TASK STATEMENT: If a line in the records below contains the word "Studios", return that line.
━━ MATERIAL FOR THE TASK
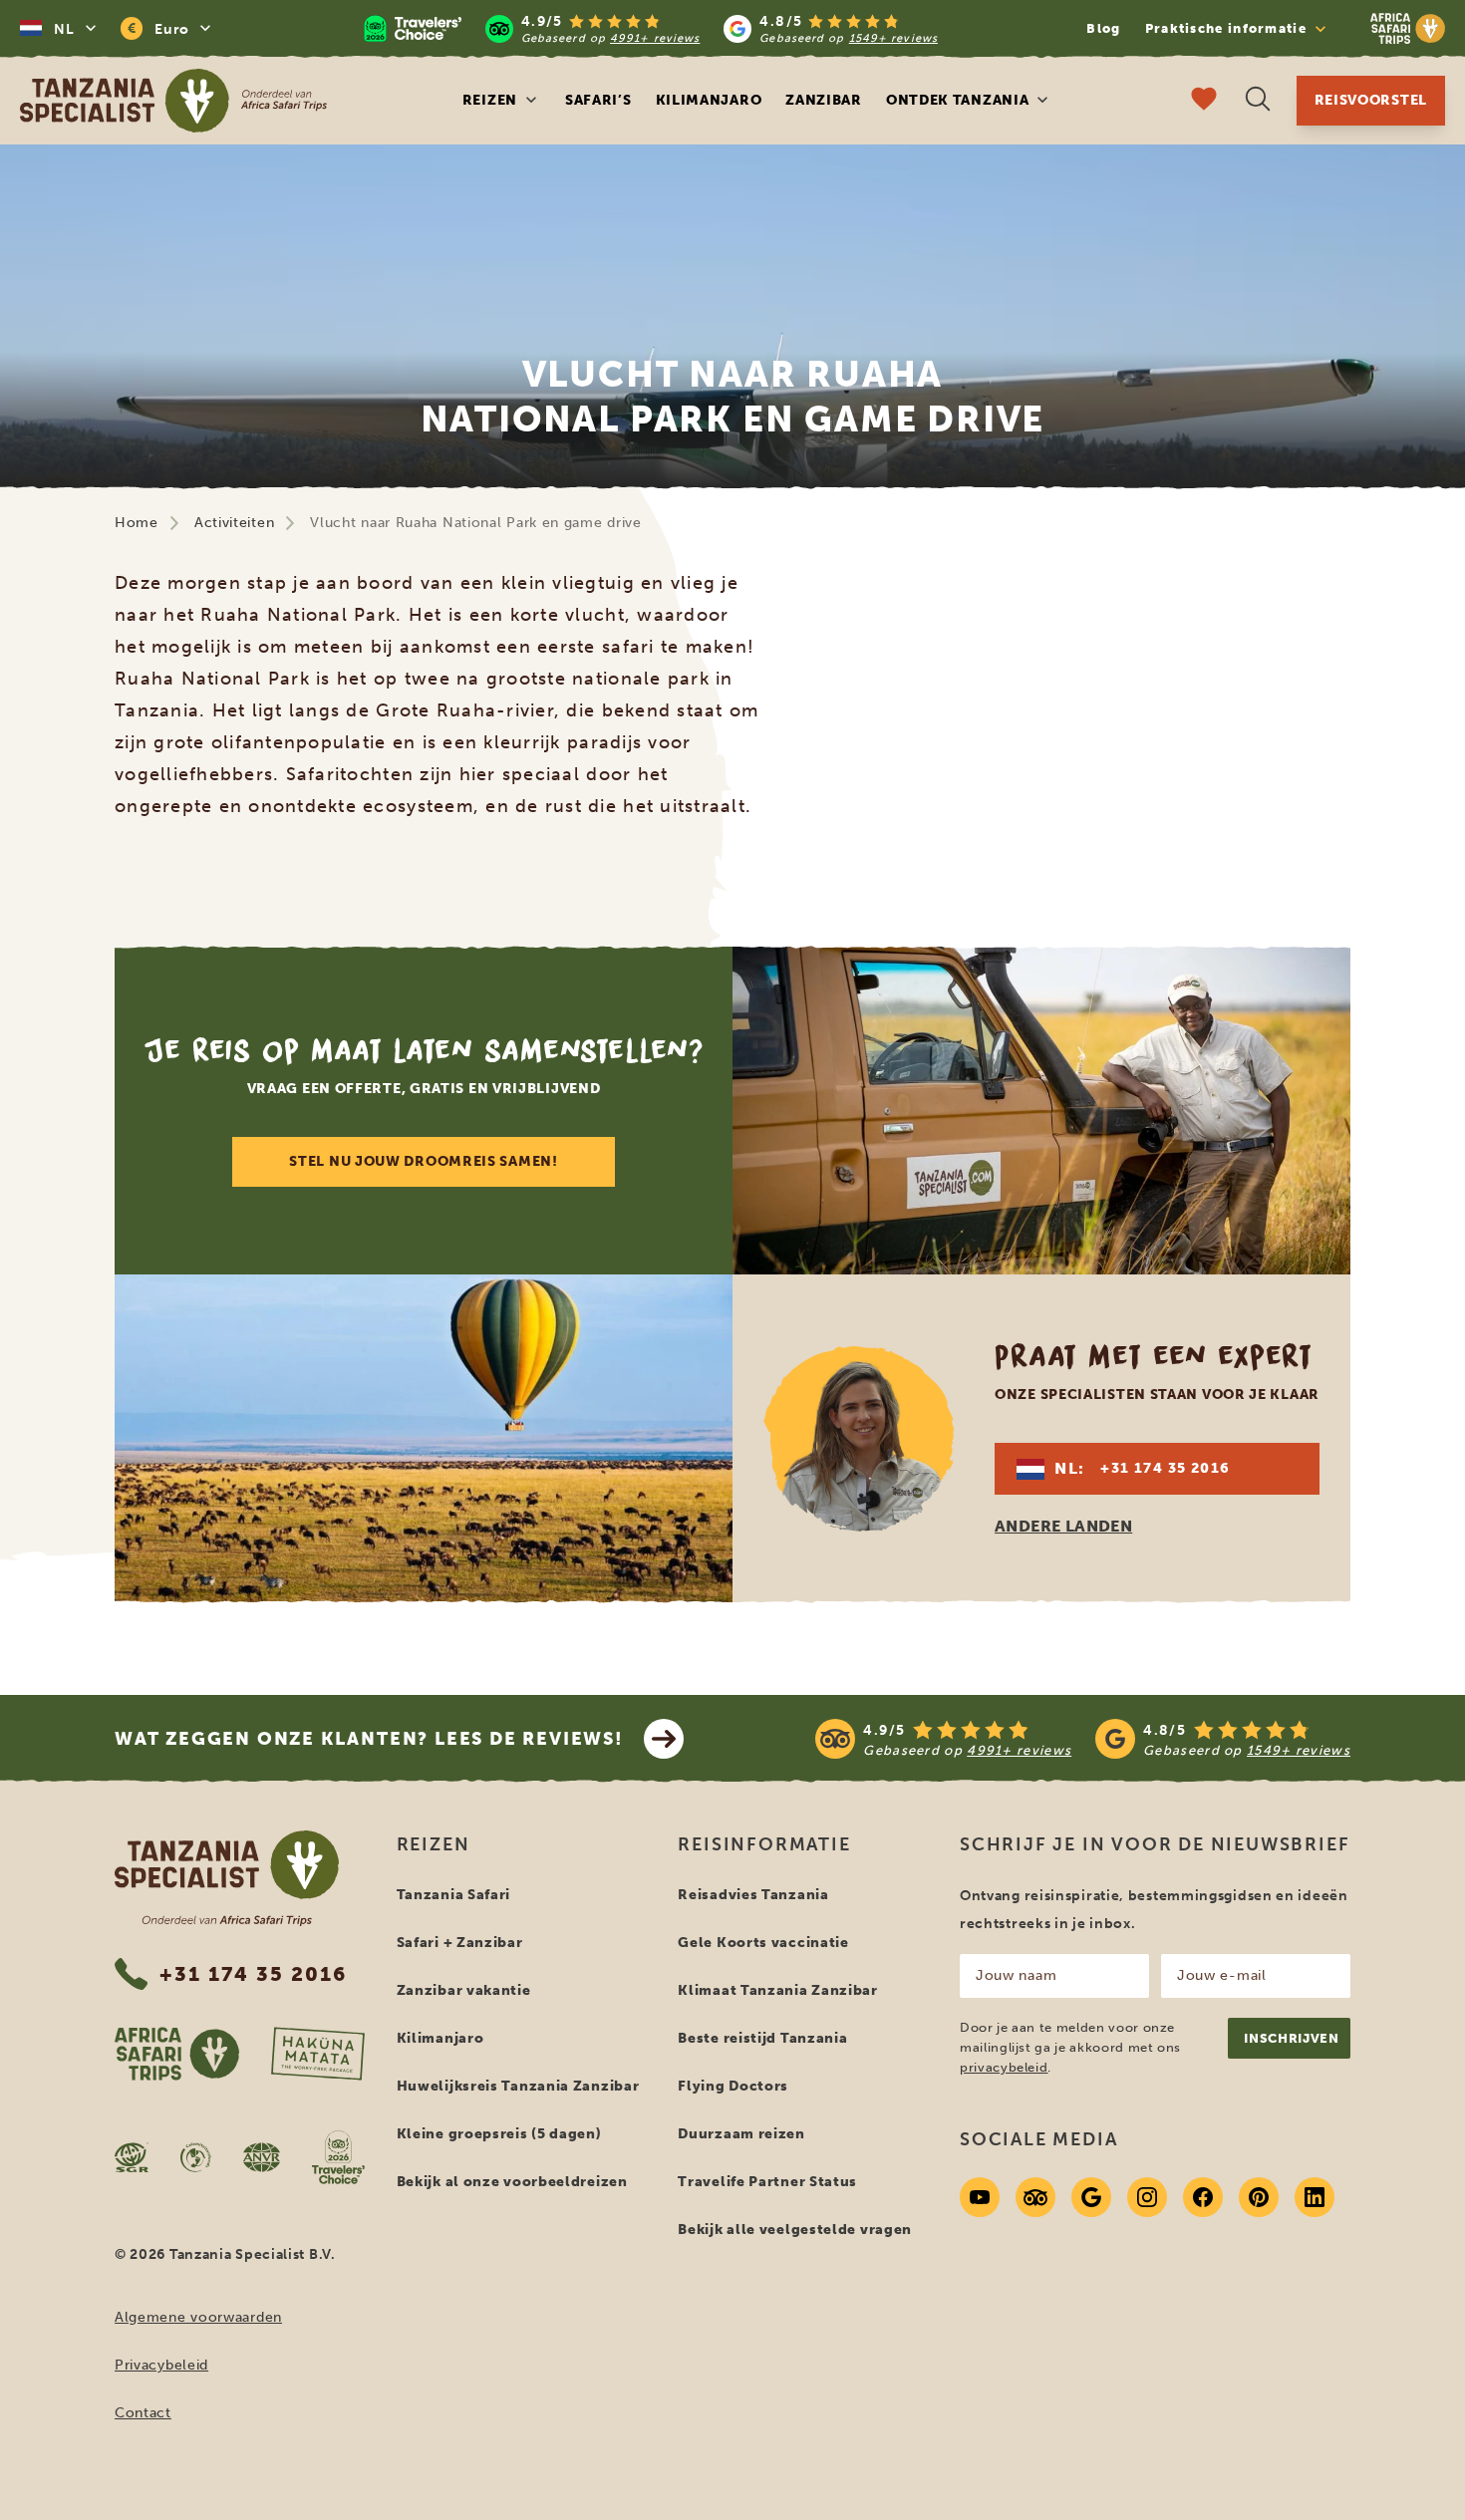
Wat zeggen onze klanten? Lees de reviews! (369, 1739)
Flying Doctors (733, 2086)
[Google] (1091, 2197)
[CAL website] (195, 2157)
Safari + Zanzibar (460, 1942)
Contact (143, 2412)
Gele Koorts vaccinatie (763, 1942)
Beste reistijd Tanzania (762, 2038)
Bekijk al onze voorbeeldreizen (512, 2181)
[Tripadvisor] (1035, 2197)
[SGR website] (131, 2157)
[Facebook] (1203, 2197)
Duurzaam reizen (741, 2133)
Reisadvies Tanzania (753, 1894)
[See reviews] (1082, 1739)
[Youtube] (980, 2197)
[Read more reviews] (651, 28)
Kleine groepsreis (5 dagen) (499, 2133)
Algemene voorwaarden (198, 2317)
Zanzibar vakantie (464, 1990)
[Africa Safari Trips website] (177, 2054)
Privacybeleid (161, 2365)
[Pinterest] (1259, 2197)
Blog (1103, 28)
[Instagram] (1147, 2197)
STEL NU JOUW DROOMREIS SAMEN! (423, 1161)
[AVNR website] (261, 2157)
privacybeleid (1003, 2067)
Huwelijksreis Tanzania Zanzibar (518, 2086)
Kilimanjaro (709, 100)
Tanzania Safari (454, 1894)
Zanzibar (823, 100)
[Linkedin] (1314, 2197)
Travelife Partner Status (767, 2181)
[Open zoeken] (1258, 101)
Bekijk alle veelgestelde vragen (795, 2229)
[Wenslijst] (1204, 101)
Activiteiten (234, 522)
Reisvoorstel (1371, 100)
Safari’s (598, 100)
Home (136, 522)
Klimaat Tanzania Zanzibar (778, 1990)
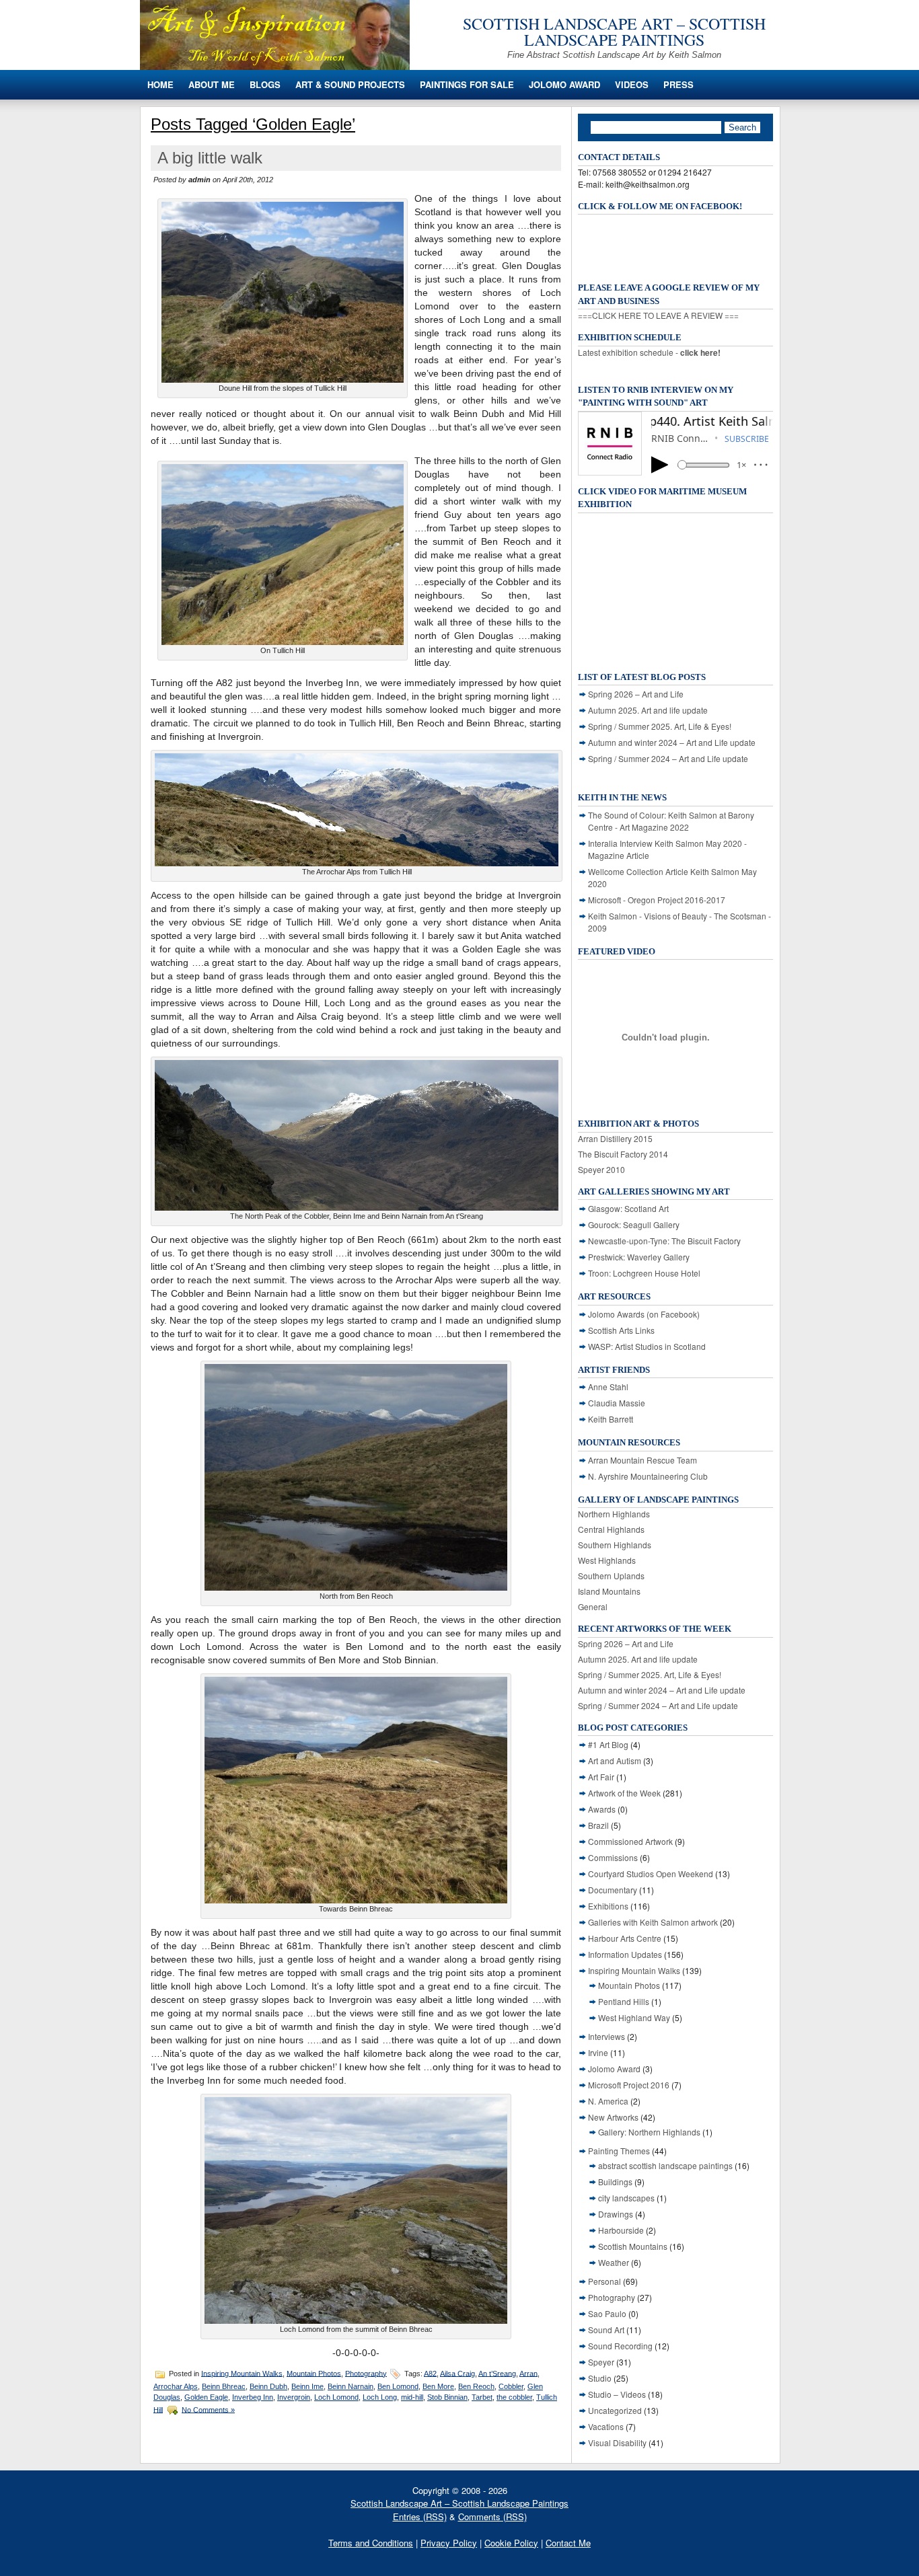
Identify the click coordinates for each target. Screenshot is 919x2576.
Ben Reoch (476, 2386)
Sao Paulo (607, 2313)
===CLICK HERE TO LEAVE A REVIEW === (658, 315)
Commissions (613, 1857)
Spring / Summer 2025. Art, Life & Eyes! (659, 726)
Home (160, 84)
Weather (613, 2262)
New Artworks (613, 2117)
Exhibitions (608, 1905)
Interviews (606, 2036)
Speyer (601, 2361)
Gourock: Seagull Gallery (633, 1224)
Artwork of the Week (624, 1792)
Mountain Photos (314, 2373)
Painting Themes (619, 2150)
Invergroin (293, 2397)
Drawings (615, 2214)
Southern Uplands (611, 1575)
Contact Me (568, 2542)
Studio (600, 2378)
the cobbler (514, 2397)
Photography (366, 2373)
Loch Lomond (336, 2397)
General (593, 1606)
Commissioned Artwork (630, 1841)
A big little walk (209, 158)
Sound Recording (620, 2345)
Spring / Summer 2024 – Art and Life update (668, 758)
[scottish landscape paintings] (275, 66)
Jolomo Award (564, 84)
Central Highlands (611, 1529)
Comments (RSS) (492, 2516)
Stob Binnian (447, 2397)
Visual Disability (617, 2442)
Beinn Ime (307, 2386)
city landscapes (626, 2197)
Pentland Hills (623, 2001)
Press (678, 84)
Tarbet (482, 2397)
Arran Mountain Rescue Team (642, 1460)
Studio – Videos (617, 2394)
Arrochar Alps (175, 2386)
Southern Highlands (614, 1544)
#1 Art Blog (608, 1744)
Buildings (615, 2181)
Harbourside (621, 2230)
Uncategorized (615, 2410)
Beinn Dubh (268, 2386)
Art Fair (601, 1776)
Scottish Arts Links (621, 1330)
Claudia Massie (616, 1402)
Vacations (606, 2426)
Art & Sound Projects (350, 84)
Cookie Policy (511, 2542)
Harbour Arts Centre (624, 1938)
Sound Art (606, 2329)
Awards (602, 1809)
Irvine (598, 2052)
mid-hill (412, 2397)
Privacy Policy (448, 2542)
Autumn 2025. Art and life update (648, 710)
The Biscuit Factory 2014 (623, 1154)
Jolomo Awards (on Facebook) (644, 1314)
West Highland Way (634, 2017)
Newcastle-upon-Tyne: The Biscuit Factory (664, 1240)
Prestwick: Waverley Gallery (639, 1256)
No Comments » (208, 2409)
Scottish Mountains (632, 2246)
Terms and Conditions (370, 2542)
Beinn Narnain (350, 2386)
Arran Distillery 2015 (615, 1138)
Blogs (265, 84)
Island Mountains (609, 1591)
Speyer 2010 (601, 1169)
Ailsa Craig (457, 2373)
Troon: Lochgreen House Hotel (644, 1273)
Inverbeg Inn (252, 2397)
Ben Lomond (397, 2386)
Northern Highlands (614, 1513)
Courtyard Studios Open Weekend (650, 1873)
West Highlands (607, 1560)
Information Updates (625, 1954)
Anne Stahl (608, 1386)
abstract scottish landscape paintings (665, 2165)
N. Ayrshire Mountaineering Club (648, 1476)
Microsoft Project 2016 (628, 2084)
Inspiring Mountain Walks (242, 2373)
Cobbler (511, 2386)
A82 (430, 2373)
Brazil (598, 1825)
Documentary (612, 1889)
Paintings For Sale (467, 84)
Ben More (438, 2386)
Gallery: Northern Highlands (649, 2131)
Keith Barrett (610, 1419)
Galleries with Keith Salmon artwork (653, 1922)
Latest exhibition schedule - (649, 352)
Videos (632, 84)
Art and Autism (614, 1760)
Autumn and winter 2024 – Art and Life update (672, 742)
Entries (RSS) (420, 2516)
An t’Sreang (497, 2373)
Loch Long (380, 2397)
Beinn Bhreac (224, 2386)
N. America (608, 2101)
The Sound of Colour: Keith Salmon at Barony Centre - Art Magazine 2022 (671, 821)
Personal (604, 2281)
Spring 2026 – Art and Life (636, 693)
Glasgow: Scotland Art (628, 1208)
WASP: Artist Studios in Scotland (647, 1346)
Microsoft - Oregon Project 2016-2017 (656, 899)
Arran (528, 2373)
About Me (211, 84)
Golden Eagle (206, 2397)
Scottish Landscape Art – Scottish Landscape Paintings (614, 31)
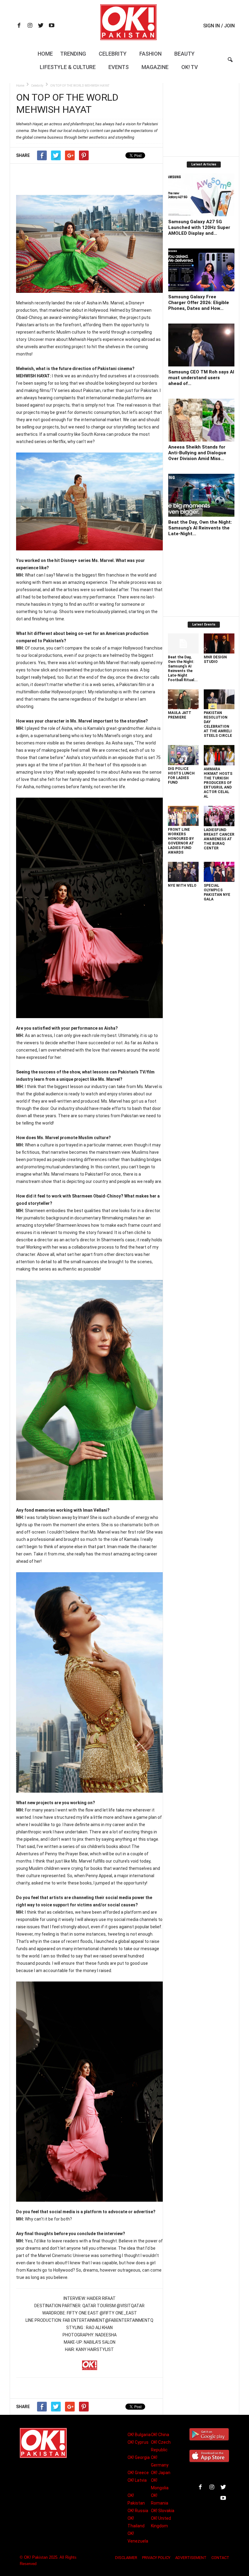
━━━━
OUTPUT BELOW:
Courtyard Studios Open Weekend (650, 1873)
WASP: Artist Studios in Scotland (647, 1346)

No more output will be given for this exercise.